# [Objetivo]
Indica cuántas líneas de los datos que siguen contienen la cadena "text". Responde únicamente con el número.

# [Datos proporcionados]
- - - - -

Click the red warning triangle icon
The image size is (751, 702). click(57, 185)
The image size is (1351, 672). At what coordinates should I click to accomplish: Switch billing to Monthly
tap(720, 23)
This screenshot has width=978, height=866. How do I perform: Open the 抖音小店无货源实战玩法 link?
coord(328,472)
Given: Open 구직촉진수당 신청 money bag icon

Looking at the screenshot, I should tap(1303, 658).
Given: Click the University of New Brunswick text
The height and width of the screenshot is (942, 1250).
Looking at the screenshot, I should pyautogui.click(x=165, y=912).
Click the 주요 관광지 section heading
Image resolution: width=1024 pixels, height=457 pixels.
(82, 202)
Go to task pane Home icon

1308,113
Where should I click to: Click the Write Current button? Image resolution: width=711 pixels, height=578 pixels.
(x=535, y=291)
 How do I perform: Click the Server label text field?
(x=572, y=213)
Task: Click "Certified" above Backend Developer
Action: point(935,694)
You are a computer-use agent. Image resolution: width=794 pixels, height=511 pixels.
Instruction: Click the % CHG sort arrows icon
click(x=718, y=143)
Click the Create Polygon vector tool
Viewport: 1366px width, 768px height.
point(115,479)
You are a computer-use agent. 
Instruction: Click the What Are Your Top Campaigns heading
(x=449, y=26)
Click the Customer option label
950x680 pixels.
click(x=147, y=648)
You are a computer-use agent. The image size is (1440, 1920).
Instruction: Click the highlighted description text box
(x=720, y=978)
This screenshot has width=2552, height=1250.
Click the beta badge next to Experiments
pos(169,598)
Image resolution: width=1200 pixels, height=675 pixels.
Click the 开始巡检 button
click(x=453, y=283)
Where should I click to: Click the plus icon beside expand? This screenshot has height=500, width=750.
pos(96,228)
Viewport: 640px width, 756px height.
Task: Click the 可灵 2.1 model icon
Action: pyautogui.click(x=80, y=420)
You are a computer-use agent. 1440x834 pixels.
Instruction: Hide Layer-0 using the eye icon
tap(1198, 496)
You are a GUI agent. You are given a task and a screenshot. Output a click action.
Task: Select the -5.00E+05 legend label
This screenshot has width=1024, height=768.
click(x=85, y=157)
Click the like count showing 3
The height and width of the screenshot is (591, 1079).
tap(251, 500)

- - - - -

# [Respuesta completa]
3